## Records provided
__________

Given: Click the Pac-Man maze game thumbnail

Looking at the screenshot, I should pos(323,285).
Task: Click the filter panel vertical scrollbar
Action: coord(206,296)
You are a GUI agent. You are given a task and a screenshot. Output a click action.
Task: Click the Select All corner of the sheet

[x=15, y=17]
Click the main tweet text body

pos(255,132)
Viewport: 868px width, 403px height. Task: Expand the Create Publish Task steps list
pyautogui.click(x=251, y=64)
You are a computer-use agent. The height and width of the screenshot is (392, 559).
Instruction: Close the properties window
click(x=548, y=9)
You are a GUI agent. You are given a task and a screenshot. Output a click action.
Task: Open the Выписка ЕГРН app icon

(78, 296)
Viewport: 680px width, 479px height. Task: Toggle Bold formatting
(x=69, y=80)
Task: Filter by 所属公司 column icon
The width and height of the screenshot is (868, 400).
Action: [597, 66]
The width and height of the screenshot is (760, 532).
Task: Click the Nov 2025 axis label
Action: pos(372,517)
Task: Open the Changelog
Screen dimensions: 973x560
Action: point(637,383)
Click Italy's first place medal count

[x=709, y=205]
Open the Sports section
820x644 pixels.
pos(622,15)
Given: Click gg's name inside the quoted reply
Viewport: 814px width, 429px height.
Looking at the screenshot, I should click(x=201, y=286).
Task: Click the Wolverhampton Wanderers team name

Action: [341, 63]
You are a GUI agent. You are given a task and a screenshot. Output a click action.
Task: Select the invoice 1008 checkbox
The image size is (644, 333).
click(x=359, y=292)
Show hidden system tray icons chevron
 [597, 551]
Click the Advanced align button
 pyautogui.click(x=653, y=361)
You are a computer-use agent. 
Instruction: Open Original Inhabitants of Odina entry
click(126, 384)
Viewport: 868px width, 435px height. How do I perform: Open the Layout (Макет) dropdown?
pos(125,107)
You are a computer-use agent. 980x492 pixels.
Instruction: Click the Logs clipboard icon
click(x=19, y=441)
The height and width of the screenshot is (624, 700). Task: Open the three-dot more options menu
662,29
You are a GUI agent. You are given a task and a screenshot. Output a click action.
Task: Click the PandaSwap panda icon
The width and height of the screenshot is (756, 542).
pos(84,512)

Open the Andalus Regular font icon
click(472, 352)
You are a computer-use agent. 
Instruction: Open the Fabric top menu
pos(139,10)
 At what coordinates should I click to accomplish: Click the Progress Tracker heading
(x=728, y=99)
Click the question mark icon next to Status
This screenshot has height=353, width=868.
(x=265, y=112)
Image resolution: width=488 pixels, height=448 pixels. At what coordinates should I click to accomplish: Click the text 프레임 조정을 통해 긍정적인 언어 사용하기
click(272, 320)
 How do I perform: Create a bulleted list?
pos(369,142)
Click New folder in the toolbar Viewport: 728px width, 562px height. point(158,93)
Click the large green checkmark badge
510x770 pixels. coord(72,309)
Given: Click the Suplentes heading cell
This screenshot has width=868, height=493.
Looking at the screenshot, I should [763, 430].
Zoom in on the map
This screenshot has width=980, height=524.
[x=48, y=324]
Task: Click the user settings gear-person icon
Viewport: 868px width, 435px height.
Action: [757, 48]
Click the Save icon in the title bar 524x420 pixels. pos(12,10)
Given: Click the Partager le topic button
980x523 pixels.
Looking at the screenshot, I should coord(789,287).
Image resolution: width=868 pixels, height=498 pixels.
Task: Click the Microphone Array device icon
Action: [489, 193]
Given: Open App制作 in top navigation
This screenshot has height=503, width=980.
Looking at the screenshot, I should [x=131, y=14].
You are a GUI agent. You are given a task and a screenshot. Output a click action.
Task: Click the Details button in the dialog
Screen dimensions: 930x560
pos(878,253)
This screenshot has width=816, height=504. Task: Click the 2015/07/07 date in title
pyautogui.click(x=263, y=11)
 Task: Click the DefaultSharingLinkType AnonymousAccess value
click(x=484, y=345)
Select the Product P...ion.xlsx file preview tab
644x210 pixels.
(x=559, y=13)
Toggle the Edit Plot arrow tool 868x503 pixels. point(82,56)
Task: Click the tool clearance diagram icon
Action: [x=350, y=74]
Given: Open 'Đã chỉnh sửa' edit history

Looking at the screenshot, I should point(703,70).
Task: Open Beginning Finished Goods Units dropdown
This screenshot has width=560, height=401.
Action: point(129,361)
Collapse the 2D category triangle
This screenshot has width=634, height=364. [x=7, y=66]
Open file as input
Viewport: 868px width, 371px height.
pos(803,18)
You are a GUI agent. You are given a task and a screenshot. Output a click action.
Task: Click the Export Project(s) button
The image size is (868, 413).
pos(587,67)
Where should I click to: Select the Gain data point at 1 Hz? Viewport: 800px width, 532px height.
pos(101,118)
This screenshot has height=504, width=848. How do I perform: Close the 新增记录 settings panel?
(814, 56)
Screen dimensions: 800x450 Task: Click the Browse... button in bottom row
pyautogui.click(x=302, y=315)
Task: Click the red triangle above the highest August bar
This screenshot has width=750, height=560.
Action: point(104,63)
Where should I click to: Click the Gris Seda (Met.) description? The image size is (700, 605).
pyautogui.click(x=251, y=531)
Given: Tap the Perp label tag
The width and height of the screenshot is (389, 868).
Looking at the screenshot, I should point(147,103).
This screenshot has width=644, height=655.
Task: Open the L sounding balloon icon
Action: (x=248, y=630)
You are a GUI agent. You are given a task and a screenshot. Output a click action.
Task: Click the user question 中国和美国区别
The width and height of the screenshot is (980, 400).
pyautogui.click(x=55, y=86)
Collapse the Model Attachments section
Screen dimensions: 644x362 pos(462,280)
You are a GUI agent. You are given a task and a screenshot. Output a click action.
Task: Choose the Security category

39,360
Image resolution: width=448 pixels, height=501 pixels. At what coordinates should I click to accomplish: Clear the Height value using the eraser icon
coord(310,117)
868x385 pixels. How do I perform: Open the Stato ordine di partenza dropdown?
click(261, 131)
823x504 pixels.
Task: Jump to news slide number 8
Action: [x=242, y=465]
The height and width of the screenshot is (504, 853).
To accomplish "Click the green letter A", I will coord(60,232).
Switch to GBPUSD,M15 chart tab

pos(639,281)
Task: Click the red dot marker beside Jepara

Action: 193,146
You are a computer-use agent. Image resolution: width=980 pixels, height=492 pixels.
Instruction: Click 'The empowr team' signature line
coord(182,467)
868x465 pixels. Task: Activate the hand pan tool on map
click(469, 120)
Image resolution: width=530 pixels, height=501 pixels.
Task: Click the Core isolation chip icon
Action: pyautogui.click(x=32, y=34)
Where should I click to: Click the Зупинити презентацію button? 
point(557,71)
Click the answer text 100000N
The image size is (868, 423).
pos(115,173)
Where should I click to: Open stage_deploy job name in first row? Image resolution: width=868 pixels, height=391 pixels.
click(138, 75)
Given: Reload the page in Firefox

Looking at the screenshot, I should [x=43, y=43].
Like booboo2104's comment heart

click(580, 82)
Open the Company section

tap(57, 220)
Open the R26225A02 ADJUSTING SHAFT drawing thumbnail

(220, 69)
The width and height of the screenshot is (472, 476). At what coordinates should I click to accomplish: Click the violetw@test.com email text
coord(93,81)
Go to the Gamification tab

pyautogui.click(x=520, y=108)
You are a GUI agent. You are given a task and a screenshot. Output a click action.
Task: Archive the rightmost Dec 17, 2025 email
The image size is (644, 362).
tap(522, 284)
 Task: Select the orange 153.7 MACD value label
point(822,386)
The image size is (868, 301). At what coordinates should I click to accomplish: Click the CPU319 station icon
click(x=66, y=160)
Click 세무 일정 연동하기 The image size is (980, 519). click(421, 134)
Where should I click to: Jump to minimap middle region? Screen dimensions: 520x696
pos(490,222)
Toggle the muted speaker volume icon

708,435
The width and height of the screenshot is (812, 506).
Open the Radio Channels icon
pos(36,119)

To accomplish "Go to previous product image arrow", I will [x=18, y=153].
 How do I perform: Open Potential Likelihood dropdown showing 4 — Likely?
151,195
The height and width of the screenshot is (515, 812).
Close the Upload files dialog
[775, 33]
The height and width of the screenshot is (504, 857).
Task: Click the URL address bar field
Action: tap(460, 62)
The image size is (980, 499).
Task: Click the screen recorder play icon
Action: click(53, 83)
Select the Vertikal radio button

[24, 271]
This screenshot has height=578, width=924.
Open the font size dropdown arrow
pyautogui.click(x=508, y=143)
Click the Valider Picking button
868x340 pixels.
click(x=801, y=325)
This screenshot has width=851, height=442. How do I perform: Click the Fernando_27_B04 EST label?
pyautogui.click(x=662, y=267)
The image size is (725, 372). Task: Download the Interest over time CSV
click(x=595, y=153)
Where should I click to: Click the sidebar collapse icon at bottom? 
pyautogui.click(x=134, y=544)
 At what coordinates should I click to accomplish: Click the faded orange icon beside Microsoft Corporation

__________

## Task goal
Please copy, exactly as written, every line in the listing above from the line with "Select the Product" up to and including the line with "Given: Tap the Perp label tag".

## Response box
Select the Product P...ion.xlsx file preview tab
644x210 pixels.
(x=559, y=13)
Toggle the Edit Plot arrow tool 868x503 pixels. point(82,56)
Task: Click the tool clearance diagram icon
Action: [x=350, y=74]
Given: Open 'Đã chỉnh sửa' edit history

Looking at the screenshot, I should point(703,70).
Task: Open Beginning Finished Goods Units dropdown
This screenshot has width=560, height=401.
Action: point(129,361)
Collapse the 2D category triangle
This screenshot has width=634, height=364. [x=7, y=66]
Open file as input
Viewport: 868px width, 371px height.
pos(803,18)
You are a GUI agent. You are given a task and a screenshot. Output a click action.
Task: Click the Export Project(s) button
The image size is (868, 413).
pos(587,67)
Where should I click to: Select the Gain data point at 1 Hz? Viewport: 800px width, 532px height.
pos(101,118)
This screenshot has height=504, width=848. How do I perform: Close the 新增记录 settings panel?
(814, 56)
Screen dimensions: 800x450 Task: Click the Browse... button in bottom row
pyautogui.click(x=302, y=315)
Task: Click the red triangle above the highest August bar
This screenshot has width=750, height=560.
Action: point(104,63)
Where should I click to: Click the Gris Seda (Met.) description? The image size is (700, 605).
pyautogui.click(x=251, y=531)
Given: Tap the Perp label tag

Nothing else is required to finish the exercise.